2) being fully selective = leaving formation of the membrane attack complex intact - this is important because C5 blocking molecules that block the ability for MAC formation in the blood, bear the risk of life threatening infections caused by encapsulated bacteria such as meningococci and others for patients being treated with them. In any disease in which C5a plays a contributing or damaging role and in any life-threatening acute infectious disease, leaving MAC formation intact in a targeted blocking approach directed against C5a translates into an improved safety profile for the patient. Thus, specificity is an important consideration.
3) binding with high affinity to C5a– this is important because C5a, once generated, is believed to interact rapidly with its receptors which are abundantly present on practically every cell type in the human body and which can even be up-regulated in various disease settings. Thus, a suitable anti-C5a antibody must be capable of interfering such interaction rapidly, capturing C5a before it can interact with its receptors and cause signaling events that translate in the well-researched pro-inflammatory effects.

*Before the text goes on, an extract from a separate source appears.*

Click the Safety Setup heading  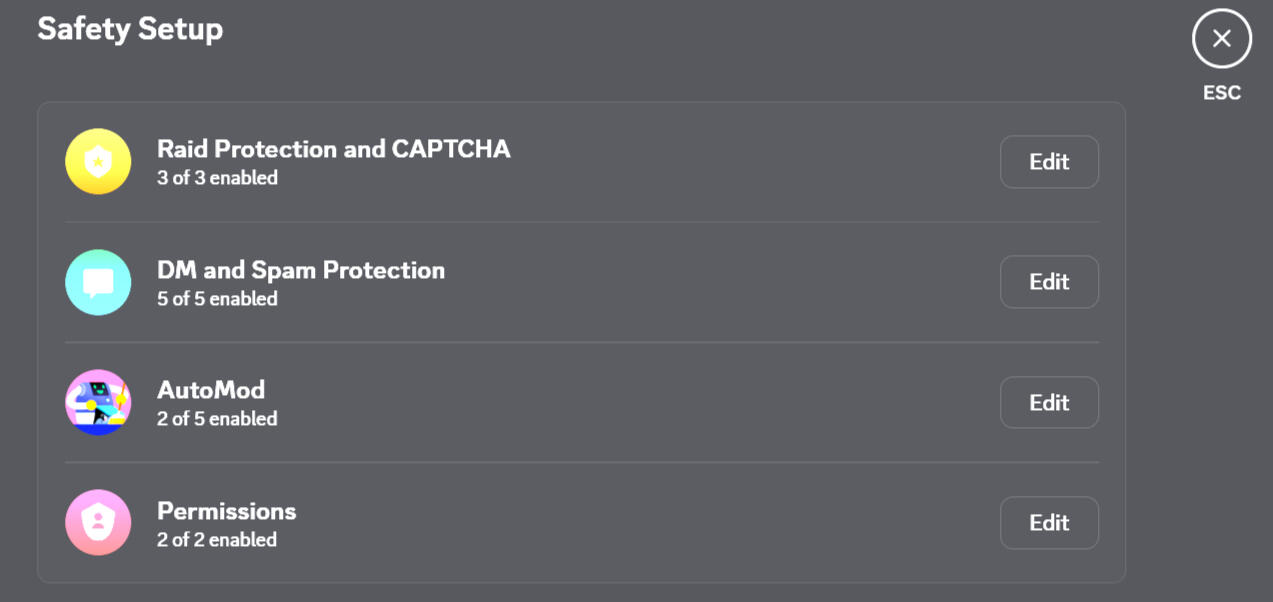pos(130,29)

InflaRx's lead drug candidate IFX-1 is a first-in-class monoclonal antibody targeting the complement activation product C5a and is currently in clinical phase II development.
In preclinical studies in non-human primates, proof of concept was demonstrated for the extraordinary anti-inflammatory and tissue saving potential of IFX-1. IFX-1 has been proven safe and well tolerated in a double blind placebo controlled dose escalation Phase I study in healthy human volunteers. In a first clinical phase IIA multi-center placebo-controlled dose escalation study in patients suffering from early septic organ dysfunction, biological proof of concept could be established, demonstrating its unique C5a blocking ability as well as selectivity (leaving MAC formation intact).

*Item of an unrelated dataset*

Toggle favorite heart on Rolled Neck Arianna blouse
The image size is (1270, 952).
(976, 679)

IFX-1 holds large potential in various inflammatory disease indications and is currently being developed in 4 independent indications.
IFX-2 is a follow on project to IFX-1, in preclinical development. IFX-2 is a highly potent anti-complement C5a antibody with a higher humanization grade and altered pharmacokinetic properties.
IFX-2 is developed to target chronic inflammatory diseases with high unmet medical need. Recent scientific publications suggest a fundamental role of the complement factor C5a for disturbance of the T-cell homeostasis thereby contributing to mechanisms involved in chronic and autoimmune inflammatory diseases. Therapies blocking the C5a / C5aR axis are therefore believed to induce regulatory T-cell generation and decrease Th17- and Th1 type responses. Thus, a therapeutic anti-C5a approach offers applicability within a large variety of T-cell driven inflammatory diseases.